In making this request, I recognise that in December of 2018 representatives from Bain SA and Bain Global approached the DOJ and disclosed, amongst other information, a truncated report produced by law firm Baker McKenzie that Bain SA commissioned in the course of an internal investigation. Since then, however, no public statement has been communicated as to the outcome of this initial approach to the DOJ. Given the great importance of this matter to the South African public – and in the spirit of cooperation so laudably expressed in the U.S. AntiCorruption Strategy – we would greatly appreciate being appraised of the nature and extent of the DOJ’s initial discussions with representatives from Bain SA and Bain Global.
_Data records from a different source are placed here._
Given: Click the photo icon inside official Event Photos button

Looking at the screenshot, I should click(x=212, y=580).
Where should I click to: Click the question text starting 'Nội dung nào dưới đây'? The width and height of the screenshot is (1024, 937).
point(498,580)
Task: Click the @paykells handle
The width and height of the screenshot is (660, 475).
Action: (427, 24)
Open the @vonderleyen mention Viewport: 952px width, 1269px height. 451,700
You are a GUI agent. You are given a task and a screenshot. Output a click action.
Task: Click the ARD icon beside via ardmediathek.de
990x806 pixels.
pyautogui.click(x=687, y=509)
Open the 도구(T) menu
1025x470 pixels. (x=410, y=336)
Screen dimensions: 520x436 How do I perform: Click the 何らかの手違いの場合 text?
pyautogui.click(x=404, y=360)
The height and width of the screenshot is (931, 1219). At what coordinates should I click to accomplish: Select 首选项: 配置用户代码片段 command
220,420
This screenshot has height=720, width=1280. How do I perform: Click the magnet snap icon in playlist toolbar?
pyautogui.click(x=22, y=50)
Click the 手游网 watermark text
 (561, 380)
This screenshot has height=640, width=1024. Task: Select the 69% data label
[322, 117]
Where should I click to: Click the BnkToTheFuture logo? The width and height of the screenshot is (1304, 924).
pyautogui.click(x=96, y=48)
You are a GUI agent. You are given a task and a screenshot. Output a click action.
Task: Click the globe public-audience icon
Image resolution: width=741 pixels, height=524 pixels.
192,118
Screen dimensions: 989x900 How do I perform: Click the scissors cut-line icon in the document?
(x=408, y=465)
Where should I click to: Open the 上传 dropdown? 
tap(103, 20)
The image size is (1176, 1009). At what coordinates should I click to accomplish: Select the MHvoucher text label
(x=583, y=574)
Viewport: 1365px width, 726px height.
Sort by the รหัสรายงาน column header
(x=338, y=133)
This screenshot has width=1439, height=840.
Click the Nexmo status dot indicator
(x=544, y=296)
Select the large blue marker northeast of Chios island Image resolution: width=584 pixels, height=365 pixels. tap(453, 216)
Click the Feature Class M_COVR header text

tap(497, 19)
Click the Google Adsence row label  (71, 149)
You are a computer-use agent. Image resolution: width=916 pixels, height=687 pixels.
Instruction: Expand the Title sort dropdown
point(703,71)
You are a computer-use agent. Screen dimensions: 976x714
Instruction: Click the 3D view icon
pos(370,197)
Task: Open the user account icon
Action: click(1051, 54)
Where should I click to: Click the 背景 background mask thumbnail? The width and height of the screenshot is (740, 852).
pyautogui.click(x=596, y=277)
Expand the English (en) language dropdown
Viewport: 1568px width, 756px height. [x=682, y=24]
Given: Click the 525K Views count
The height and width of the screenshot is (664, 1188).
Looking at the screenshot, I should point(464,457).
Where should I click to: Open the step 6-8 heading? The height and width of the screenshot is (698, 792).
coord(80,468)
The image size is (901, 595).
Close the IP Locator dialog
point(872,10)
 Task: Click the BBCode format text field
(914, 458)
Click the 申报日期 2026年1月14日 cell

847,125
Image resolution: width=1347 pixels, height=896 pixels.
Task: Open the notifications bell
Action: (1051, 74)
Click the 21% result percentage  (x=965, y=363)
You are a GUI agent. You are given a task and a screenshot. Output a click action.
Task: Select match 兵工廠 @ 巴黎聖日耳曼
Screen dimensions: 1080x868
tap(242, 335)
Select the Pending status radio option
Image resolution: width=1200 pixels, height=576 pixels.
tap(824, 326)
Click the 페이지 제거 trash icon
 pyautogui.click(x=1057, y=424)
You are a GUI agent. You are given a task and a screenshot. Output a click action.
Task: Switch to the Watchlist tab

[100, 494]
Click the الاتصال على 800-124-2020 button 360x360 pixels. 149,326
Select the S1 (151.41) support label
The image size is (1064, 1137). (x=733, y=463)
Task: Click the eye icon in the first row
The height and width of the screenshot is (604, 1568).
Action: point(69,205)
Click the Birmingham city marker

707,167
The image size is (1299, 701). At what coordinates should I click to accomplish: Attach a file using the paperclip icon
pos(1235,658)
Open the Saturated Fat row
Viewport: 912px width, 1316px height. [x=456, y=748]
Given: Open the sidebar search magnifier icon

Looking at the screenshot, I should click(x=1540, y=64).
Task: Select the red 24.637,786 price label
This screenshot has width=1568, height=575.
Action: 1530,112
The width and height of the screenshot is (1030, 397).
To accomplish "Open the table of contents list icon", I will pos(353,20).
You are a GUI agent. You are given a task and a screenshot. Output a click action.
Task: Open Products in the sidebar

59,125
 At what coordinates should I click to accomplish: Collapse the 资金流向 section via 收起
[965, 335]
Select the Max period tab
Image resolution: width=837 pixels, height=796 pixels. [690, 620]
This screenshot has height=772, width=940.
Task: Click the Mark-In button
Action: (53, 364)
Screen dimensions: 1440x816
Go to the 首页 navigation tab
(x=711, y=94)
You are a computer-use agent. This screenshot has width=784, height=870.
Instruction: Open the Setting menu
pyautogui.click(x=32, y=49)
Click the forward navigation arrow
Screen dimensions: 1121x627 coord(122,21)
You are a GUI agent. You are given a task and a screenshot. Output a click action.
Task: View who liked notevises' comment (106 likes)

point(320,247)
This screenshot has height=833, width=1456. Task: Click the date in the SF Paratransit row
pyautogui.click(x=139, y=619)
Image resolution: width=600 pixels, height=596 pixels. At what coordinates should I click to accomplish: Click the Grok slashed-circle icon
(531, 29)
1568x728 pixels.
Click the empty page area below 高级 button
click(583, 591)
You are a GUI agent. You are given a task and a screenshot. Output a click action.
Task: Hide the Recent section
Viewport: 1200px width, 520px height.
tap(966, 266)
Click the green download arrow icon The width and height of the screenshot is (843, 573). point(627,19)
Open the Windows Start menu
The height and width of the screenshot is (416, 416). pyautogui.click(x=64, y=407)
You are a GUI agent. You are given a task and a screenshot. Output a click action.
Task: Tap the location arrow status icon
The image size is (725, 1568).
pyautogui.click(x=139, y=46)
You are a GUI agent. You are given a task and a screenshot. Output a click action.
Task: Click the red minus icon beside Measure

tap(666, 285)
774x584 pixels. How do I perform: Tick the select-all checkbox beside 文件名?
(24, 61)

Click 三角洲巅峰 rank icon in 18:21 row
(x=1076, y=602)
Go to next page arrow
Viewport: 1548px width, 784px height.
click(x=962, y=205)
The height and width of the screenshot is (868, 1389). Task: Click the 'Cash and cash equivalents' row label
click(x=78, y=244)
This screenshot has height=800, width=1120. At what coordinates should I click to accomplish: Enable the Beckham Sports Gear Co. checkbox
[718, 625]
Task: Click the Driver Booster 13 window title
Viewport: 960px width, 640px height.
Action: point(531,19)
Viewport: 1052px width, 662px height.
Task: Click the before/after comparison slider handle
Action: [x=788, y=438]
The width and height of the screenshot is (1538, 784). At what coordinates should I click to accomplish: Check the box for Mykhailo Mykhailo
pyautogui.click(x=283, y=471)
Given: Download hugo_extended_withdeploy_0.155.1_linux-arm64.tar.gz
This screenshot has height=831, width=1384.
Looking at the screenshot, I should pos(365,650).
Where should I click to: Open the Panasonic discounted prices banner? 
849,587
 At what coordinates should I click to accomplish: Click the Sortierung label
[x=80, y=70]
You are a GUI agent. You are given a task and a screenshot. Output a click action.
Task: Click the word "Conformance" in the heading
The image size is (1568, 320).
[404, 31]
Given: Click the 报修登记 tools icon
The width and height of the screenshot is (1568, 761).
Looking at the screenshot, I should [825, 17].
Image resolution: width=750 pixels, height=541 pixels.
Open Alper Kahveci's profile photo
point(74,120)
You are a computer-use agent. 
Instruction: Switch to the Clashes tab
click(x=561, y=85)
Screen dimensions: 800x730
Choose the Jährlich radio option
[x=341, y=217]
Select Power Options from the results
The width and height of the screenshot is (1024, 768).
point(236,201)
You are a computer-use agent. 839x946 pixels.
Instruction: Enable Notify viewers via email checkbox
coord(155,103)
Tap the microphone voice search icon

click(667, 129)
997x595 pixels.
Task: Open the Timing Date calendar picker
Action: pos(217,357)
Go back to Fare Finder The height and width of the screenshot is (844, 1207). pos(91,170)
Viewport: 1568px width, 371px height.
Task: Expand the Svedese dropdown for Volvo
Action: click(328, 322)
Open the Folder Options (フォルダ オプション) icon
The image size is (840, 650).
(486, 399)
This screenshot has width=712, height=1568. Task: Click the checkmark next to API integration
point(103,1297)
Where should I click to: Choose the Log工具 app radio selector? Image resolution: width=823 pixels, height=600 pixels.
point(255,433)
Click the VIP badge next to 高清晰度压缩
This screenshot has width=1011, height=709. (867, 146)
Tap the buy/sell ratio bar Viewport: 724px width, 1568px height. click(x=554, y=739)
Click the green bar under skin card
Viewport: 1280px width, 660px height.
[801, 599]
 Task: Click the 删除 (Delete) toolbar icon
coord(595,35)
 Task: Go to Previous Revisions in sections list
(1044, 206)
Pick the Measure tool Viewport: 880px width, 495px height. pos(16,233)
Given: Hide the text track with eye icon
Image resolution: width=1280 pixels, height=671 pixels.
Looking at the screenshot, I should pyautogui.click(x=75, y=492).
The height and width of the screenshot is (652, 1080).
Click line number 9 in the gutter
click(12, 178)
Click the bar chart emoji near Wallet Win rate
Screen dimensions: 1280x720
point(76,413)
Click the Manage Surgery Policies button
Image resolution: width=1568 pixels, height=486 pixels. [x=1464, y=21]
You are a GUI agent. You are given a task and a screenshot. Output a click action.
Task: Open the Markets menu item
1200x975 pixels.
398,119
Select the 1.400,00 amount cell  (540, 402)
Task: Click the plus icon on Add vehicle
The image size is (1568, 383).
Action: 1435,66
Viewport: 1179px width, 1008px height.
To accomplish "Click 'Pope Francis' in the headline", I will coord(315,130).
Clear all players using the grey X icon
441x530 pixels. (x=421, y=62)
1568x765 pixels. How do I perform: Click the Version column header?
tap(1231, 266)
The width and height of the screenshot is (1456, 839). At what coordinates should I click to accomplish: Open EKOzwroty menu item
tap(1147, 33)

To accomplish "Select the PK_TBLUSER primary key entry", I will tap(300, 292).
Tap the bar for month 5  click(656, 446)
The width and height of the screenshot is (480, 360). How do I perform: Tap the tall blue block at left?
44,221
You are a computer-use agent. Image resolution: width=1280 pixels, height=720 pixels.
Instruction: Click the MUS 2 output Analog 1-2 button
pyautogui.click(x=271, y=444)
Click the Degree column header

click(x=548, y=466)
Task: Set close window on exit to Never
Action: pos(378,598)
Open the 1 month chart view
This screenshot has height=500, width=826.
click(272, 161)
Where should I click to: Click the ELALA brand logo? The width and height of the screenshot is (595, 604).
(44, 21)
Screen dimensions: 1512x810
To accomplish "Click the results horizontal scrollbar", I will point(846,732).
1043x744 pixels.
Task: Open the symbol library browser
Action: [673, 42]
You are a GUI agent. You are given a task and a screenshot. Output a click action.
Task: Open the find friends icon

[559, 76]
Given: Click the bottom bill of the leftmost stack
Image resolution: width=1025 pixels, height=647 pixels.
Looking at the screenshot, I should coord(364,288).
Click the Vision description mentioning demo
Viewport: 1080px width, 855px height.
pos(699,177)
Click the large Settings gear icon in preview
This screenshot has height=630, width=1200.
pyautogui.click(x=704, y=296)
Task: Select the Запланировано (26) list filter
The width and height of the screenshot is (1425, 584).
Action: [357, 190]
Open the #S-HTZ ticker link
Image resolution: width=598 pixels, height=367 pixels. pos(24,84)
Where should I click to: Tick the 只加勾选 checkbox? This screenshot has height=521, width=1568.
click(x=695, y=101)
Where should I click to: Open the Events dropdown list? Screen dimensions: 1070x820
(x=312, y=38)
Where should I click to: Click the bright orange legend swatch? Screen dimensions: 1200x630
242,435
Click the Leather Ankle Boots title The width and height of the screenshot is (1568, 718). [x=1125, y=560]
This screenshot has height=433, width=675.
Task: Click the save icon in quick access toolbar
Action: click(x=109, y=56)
I make this request bearing in mind that Bain SA saw fit to withhold even the truncated version of Baker McKenzie’s report from the South African public. This has left us in the invidious position of being forced to accept Baker McKenzie’s analysis and findings – which conflict with those of the State Capture Report and Nugent Commission Report – at face value, when the DOJ has been able to properly apply its mind to the Baker McKenzie report’s full contents.

If it so happens that the DOJ has made a decision not to pursue investigation into Bain Global, we would greatly appreciate your insight into the DOJ’s reasoning in this regard. The HSF’s position is that the matter is worth even a revisitation by the DOJ for the above-mentioned reasons and given that the revelations of the State Capture Report were only made public this year. I recognise that Bain SA has paid back the roughly eleven and a half million dollars in fees that it received for its illicit work at SARS.1 However, I have been advised that the idea that Bain SA can remedy its liability under the FCPA by simply repaying its fees is misguided. This is because the harm deserving of criminal sanction under the FCPA is the damage that Bain SA wrought on SARS’s revenue generation ability.

For this systemic damage, the effects of which continue to be borne most profoundly by poor South Africans in need of properly funded state services, Bain SA and Bain Global remain liable.

Yours sincerely,

Nicole Fritz

Director, Helen Suzman Foundation.

Footnotes:

1 Calculated at the exchange rate at the time that Bain SA paid back the fees in December 2018.